Purpose : Ischemic retinopathies (IR), the leading causes of vision loss, involve endothelial cell (EC) dysfunction, retinal neovascularization (RNV), and edema. Despite this, the mechanisms of blood-retinal barrier (BRB) disruption that leads to IR remain unclear. Our study revealed Akt activation and increased claudin-5 (Cldn5) expression in advanced glycation end-products (AGE)-treated human retinal endothelial cells (HRECs), and in a mouse model of oxygen-induced retinopathy (OIR). Interestingly, this correlated with a significant reduction in Claudin-17 (Cldn17) expression, an unexplored anion channel tight-junction protein. This research delves into the role of Cldn17 in HRECs and IR in mice.

Methods : HRECs were used to investigate the impact of Cldn17 overexpression by adenovirus infection and knockdown using SiRNAs on cell migration, tube formation, and barrier resistance by electric cell-substrate impedance sensing (ECIS). Western blotting was performed to study the expression changes in Cldn5 and Cldn17. Newborn wild-type (WT) and Cldn17^–/– (C57BL6/J) mice were subjected to OIR. Retinas were processed to study vascular damage using flat-mount analysis and immunofluorescence staining, and mice subjected to fundus fluorescein angiography (FA) to study retinal vascular permeability.
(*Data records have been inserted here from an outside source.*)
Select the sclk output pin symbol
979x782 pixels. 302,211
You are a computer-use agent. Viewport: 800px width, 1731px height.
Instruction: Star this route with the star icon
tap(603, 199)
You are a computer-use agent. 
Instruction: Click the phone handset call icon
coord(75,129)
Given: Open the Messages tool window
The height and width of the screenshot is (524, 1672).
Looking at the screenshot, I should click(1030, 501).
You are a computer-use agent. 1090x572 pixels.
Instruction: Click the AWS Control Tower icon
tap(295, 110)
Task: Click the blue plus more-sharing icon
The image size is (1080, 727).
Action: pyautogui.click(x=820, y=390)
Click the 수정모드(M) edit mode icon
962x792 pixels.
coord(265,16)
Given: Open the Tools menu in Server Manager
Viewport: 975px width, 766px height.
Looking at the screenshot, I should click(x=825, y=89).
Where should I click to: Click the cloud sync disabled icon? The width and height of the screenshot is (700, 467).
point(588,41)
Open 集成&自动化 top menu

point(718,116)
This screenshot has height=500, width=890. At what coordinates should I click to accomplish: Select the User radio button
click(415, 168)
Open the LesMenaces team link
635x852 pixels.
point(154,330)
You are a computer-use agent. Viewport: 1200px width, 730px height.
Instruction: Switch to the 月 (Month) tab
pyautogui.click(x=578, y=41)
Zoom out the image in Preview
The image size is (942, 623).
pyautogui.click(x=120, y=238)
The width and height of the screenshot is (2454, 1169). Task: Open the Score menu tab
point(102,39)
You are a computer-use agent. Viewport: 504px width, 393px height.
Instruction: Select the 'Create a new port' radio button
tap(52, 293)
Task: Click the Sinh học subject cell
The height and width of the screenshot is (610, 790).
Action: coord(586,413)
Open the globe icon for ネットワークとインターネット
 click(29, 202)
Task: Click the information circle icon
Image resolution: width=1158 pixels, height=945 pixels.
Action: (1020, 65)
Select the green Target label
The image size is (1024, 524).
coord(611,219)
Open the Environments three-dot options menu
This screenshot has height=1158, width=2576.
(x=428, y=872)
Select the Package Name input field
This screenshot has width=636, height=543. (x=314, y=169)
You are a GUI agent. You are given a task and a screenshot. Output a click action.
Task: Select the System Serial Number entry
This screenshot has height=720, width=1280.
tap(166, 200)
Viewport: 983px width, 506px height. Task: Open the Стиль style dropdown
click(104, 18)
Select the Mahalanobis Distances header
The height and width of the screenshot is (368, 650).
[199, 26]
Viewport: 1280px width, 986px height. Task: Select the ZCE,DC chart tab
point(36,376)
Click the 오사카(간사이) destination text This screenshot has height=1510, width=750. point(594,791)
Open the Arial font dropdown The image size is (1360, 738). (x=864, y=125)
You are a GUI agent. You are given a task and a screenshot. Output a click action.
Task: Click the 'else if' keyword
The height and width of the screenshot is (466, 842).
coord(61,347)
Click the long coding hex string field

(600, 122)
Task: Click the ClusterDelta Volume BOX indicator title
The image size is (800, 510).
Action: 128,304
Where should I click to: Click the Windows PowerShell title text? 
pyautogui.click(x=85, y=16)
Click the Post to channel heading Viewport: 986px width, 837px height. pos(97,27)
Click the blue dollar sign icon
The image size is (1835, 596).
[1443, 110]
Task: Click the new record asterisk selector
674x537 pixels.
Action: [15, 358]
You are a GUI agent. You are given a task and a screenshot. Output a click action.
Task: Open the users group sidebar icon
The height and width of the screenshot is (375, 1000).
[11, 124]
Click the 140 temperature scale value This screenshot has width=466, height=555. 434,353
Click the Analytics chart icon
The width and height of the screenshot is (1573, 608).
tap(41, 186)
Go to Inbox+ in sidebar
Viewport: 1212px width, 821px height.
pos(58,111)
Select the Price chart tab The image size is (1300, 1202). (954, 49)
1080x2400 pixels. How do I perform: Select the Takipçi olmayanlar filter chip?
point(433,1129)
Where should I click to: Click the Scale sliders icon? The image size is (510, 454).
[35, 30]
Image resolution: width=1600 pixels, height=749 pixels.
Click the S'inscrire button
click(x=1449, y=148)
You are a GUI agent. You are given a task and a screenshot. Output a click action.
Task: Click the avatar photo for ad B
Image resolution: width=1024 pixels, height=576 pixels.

Results : In our findings, we observed that overexpression of Cldn17 in HRECs led to a reduction in Cldn5 expression and an improvement in barrier resistance (n=4 and p<0.05). Conversely, when Cldn17 was knocked down, there was an increase in Cldn5 expression, accompanied by compromised barrier resistance (n=4 and p<0.05). Treatment with AGE and lipopolysaccharide (LPS) decreased the resistance of the HREC monolayer, but this effect was attenuated in HRECs overexpressing Cldn17 (n=6 and p<0.01). Additionally, AGE treatment facilitated HREC migration and tube formation, both of which were resisted by HRECs overexpressing Cldn17 (n=4, p<0.05). Confocal images of OIR retinal flat-mounts at postnatal day 17 stained with isolectin-B4, revealed increased vaso-obliteration and RNV in Cldn17^–/– compared to WT (n=6 and p<0.01). Fluorescein angiography (FA) images demonstrated vascular hyper-permeability in Cldn17^–/– OIR compared to WT OIR mice (n=6, p<0.01).

Conclusions : Our findings underscore the significance of Cldn17 in maintaining the BRB integrity, and its depletion in IR is implicated in disease progression.

This abstract was presented at the 2024 ARVO Annual Meeting, held in Seattle, WA, May 5-9, 2024.